BIO4101 Introduction to Biostatistics and Machine Learning

    • Course code
      BIO4101
    • Number of credits
      10
    • Teaching semester
      2024 Autumn
    • Language of instruction
      English
    • Campus
      Hamar
    • Required prerequisite knowledge

      Recommended prior knowledge: basic knowledge of Linux, basic statistics and bioinformatics. 

Course content

Machine Learning (ML) is an umbrella concept to computational algorithms, aiming at solving (large scale) problems without precise instructions on how to find solutions. The different algorithms (e.g., Perceptron, Self-Organizing Maps, Support Vector Machines, Random Forests, Autoencoders, Transformers, etc.) have in common that they can radically upscale otherwise relatively simple statistical or mathematical concepts. It is, however, important to understand the inner workings of ML and to interpret the results according to exactly how the problem is formulated.  A common way to set up ML experiments is to use existing libraries, such as TensorFlow, and configure the algorithms using the Python programming language. Python is thus a necessary tool to perform experiments.     

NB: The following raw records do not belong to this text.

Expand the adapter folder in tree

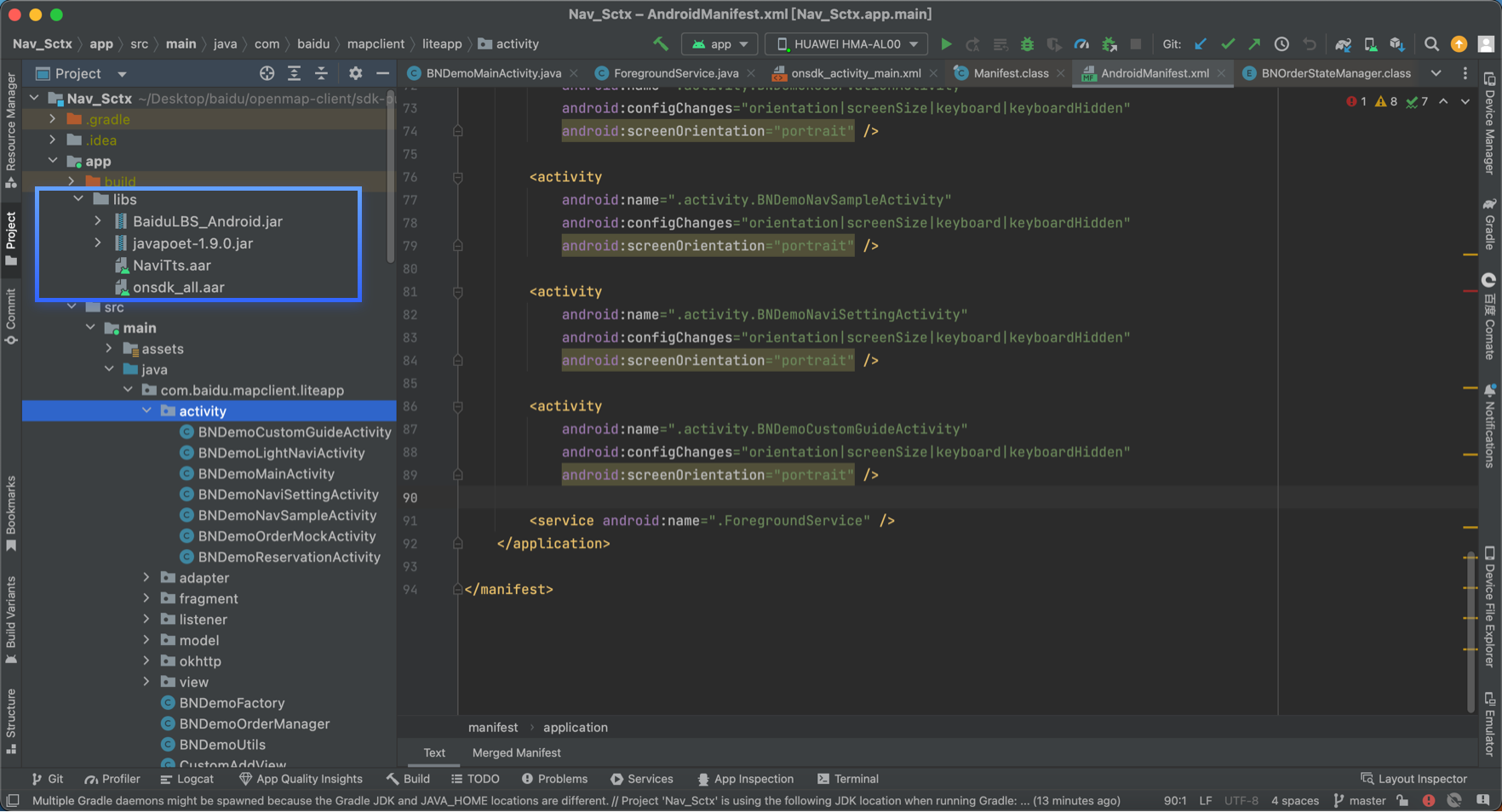pyautogui.click(x=146, y=578)
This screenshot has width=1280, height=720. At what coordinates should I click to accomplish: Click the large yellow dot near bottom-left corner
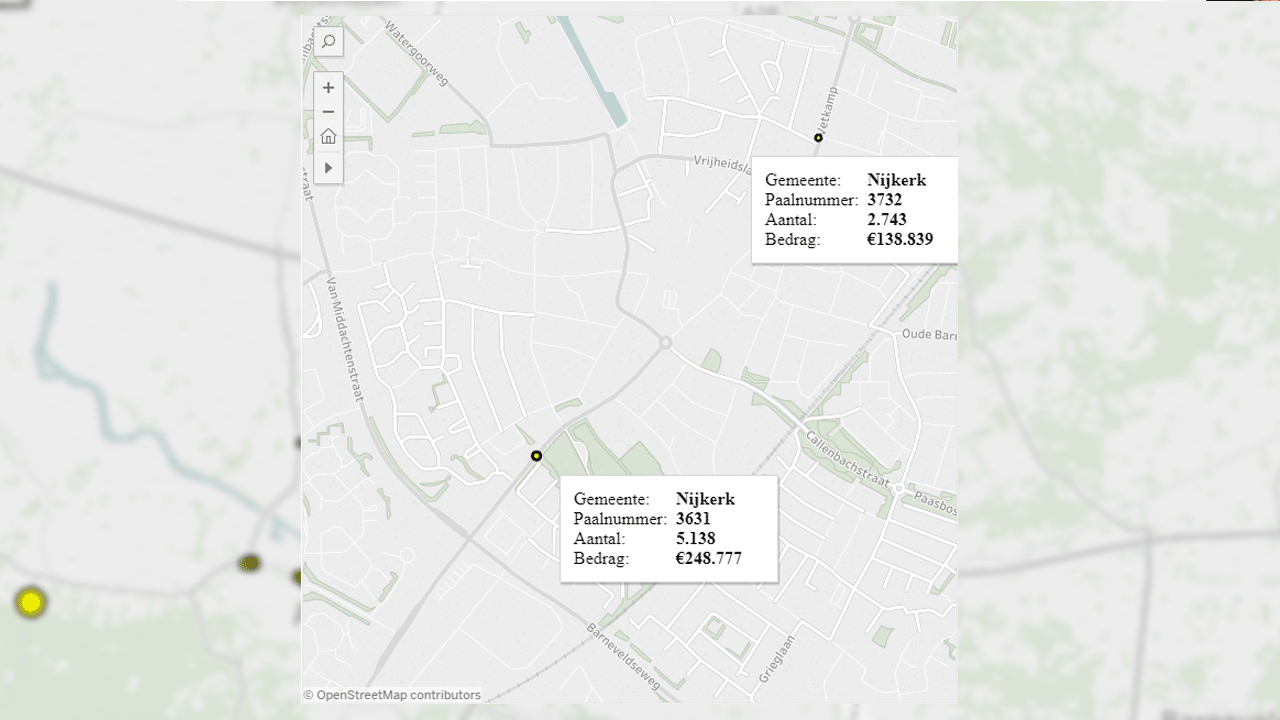pos(31,603)
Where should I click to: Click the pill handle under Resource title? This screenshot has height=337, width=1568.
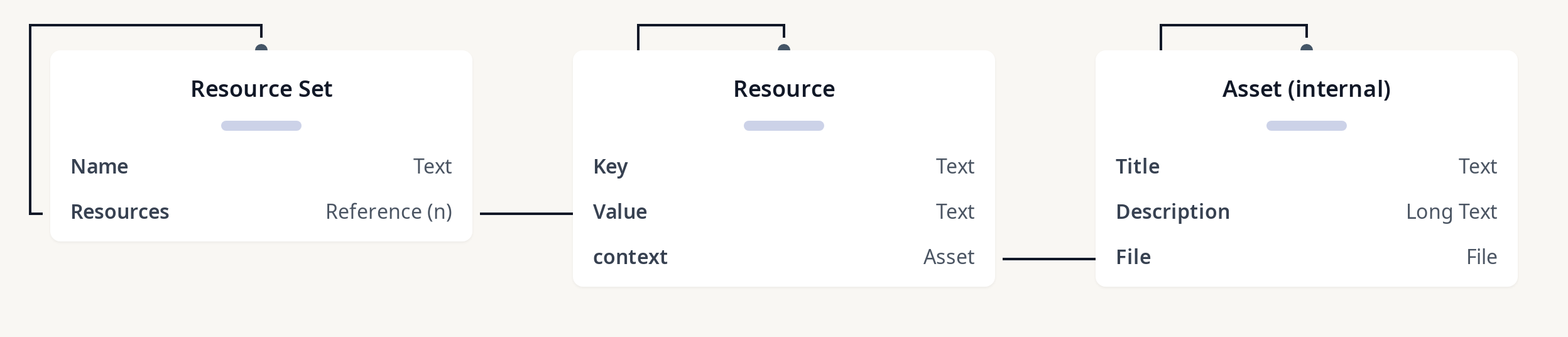point(784,126)
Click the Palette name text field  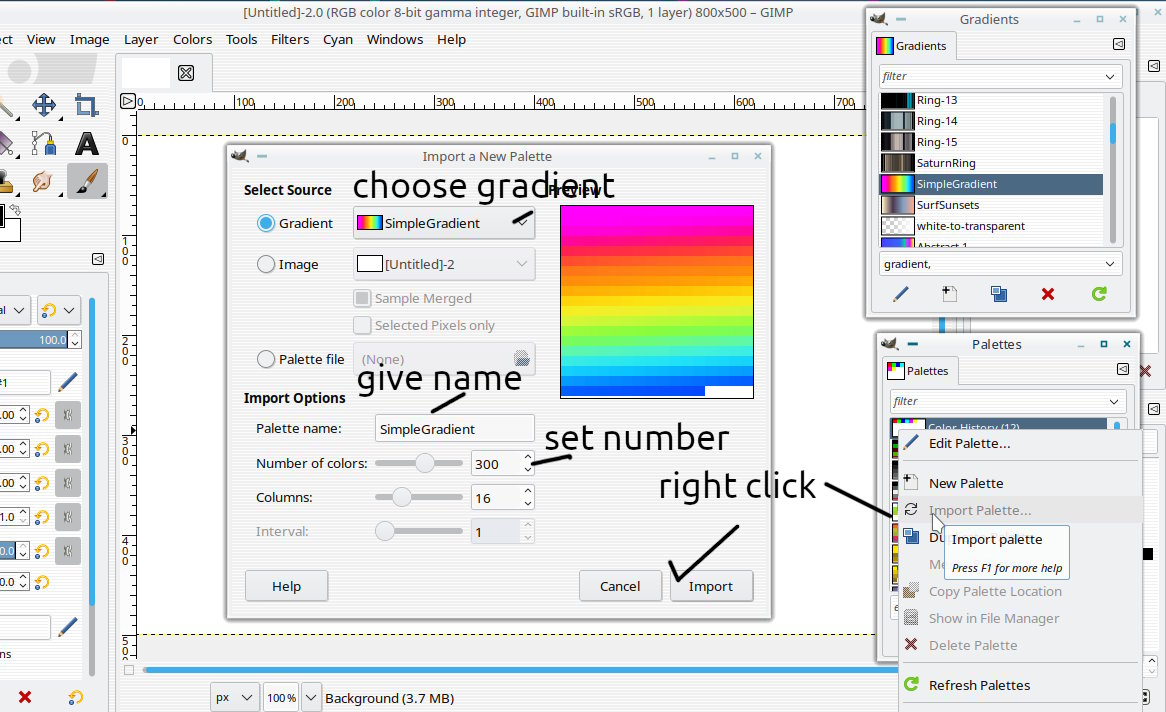(454, 429)
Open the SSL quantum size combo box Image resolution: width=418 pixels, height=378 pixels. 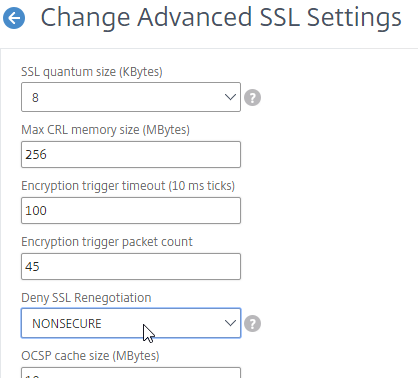[x=131, y=97]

The following topics are covered: 

  • Basic statistical concepts and terminology such as sampling, variation, probability, modeling, inference, etc 
  • Read in data in various file formats such as Excel, comma-separated text, 
  • Data manipulation, graphics, use of the R environment for descriptive and exploratory data analysis. 
  • Null Hypothesis, scientific testing, z-values of the normal distribution, t-distribution and t-tests, multiple testing 
  • Linear models, OLS, logistic regression, residuals, model validation and model selection (multiple regression) 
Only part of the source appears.